My dad has this story he told me when I was seven years old about trying to decide whether he should leave his successful financial career to go back to school for teaching. As he was contemplating this dilemma, whispering prayers for guidance to the corner of the room where the wall meets the ceiling, he put on his headphones and immediately heard Michael Jackson’s song “Man in the Mirror” directing the phrase “Go ahead, make that change!” into his eardrums. He listened to Michael. (I reminded him of the way Michael changed his life on the event of Michael’s death, and he seemed slightly embarrassed that I remembered a story he told me when I was a kid. These days he’s cycled back around from teaching to finance.)
This morning, the church service I went to was a drama of the scene where Jesus comes to visit the home of Martha and Mary. Perhaps my favorite story in that giant book. The one where Martha tattle-tales on Mary because she’s running around doing all the work while Mary sits with Jesus and talks. The famous “one thing needful” is to spend that time in simple presence. “Stop taking yourself so damn serious and be present with me,” is pretty much what Jesus says.
So there I am glued to the roof on a perfect autumn day, trapped in suspenseful anticipation for my mind to reach an answer to my questions, trying to contemplate my life decisions with big words because I have 500 more words to learn for the GREs, and Sufjan Stevens crooning on my computer sings to me:
“It’s a long life. Everything is chance. Does it register? Do you want to dance?”
The song saying to me: Stop taking yourself so serious and enjoy the presence of unexpected beauty. The silly is salvation from the ultimately overserious.
I imagined myself whirling around the sky dancing, present and imaginative on the sun-warmed roof, needful.
July 7, 2010
“Wanna walk to Squirrel Hill?” I asked my housemate on a day the weatherman had just informed me would be “oppressively hot.” It was a 2.5-mile trek across Pittsburgh neighborhoods. Each way.
She looked at me like I was crazy. “Well…” she mustered with a disapproving look on her face. She was sitting at her computer looking at pictures on Facebook. “Do you have anything else to do today?” I offered as the only reason I had for why this was a good idea. It worked.
So we set out on our trip. I was inspired by my 60-year-old coworker who lives in Squirrel Hill and walks to and from work every day in East Liberty. Most of the people I work with drive the four blocks down the road to get from our main offices to our food pantry, but this alternative mentality of walking several-mile distances daily seemed so appealing. Usually I bike everywhere, but something about the steady clarity of walking matched the slow-motion mood of the oppressively hot day.
The walk wasn’t great.
By what we decided was the halfway point, we were sweat-dusted and had drained our water bottles in us. We stopped at Pittsburgh Center for the Arts to browse the air conditioning. Our flip-flopped feet were blistering and aching. We stuffed leaves between skin and shoe to dull the pain.

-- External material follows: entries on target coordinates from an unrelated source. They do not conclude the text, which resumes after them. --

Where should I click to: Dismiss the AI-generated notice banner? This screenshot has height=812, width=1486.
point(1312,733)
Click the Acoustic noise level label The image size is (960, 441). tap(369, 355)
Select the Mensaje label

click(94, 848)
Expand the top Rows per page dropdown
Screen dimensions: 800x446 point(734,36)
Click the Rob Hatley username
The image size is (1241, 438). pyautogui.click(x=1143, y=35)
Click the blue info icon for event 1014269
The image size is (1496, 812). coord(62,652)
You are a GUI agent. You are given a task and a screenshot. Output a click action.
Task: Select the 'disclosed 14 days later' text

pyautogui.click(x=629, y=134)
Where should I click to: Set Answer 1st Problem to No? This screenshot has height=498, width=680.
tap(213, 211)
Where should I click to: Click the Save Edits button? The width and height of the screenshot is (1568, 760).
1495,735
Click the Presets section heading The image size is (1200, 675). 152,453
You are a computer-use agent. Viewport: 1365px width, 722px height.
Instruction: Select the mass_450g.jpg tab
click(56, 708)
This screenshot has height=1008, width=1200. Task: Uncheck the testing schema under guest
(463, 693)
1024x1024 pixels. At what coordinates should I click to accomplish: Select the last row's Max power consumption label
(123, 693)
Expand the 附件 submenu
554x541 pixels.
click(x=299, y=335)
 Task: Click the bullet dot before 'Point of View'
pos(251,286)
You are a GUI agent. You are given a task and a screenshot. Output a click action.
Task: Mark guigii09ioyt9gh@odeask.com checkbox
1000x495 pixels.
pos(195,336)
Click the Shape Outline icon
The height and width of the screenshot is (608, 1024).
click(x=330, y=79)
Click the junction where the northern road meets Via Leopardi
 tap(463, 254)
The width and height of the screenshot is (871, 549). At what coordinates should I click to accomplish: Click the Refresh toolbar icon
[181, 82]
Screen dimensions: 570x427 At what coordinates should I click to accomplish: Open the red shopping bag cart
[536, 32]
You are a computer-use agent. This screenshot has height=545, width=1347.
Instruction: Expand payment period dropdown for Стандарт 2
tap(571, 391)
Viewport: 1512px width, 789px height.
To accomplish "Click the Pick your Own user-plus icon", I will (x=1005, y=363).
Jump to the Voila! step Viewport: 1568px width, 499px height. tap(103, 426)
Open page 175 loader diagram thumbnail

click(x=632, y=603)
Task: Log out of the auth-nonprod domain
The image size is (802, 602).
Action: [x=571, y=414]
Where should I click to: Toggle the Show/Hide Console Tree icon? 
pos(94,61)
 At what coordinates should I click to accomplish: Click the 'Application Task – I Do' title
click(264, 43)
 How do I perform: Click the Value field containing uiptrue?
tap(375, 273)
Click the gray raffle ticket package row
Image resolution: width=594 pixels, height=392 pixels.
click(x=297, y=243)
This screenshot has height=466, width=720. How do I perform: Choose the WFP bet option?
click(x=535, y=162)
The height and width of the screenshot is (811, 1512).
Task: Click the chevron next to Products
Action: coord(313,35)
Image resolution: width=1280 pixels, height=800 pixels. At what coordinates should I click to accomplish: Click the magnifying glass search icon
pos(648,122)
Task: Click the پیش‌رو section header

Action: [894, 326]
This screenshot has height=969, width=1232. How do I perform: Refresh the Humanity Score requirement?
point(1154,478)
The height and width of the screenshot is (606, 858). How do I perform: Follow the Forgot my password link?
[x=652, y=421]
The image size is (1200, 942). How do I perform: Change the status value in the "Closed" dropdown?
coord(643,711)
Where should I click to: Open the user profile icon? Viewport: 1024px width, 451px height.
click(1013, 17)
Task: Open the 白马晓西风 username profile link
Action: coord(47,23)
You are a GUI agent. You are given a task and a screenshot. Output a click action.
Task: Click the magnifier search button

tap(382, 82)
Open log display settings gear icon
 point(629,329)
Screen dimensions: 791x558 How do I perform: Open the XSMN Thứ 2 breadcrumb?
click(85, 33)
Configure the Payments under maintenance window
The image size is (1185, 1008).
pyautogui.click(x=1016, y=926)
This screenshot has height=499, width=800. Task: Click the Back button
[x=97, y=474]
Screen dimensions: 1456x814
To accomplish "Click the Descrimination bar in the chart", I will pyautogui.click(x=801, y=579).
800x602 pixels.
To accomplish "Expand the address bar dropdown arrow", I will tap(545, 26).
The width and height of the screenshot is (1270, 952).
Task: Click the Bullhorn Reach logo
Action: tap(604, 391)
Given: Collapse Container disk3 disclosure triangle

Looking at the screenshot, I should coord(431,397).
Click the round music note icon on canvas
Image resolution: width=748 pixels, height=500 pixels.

We made it to Ten Thousand Villages, the destination we intended to reach, and back. Even with the difficulties—and likely because of them—walking along with us, it felt like an adventure. Much more than rolling in a car to a store could have. It reminded me of when I lived in Uganda and no one paid much attention to time because everyone walked most places and the journey was just as important as the destination.
The journey is just as important as the destination.
October 3, 2009
My last apple eaten was an after-school snack in 11th grade. There was the breathlessness of dancing, flinging my body repeatedly over and across the shaggy orange carpet of my parent’s basement and the subsequent grabbing of the apple I had left waiting for me on the surface of their wooden entertainment center. I ate and my throat swelled its disapproval. The threat of strangling from the inside scared me away from apples for the next six years.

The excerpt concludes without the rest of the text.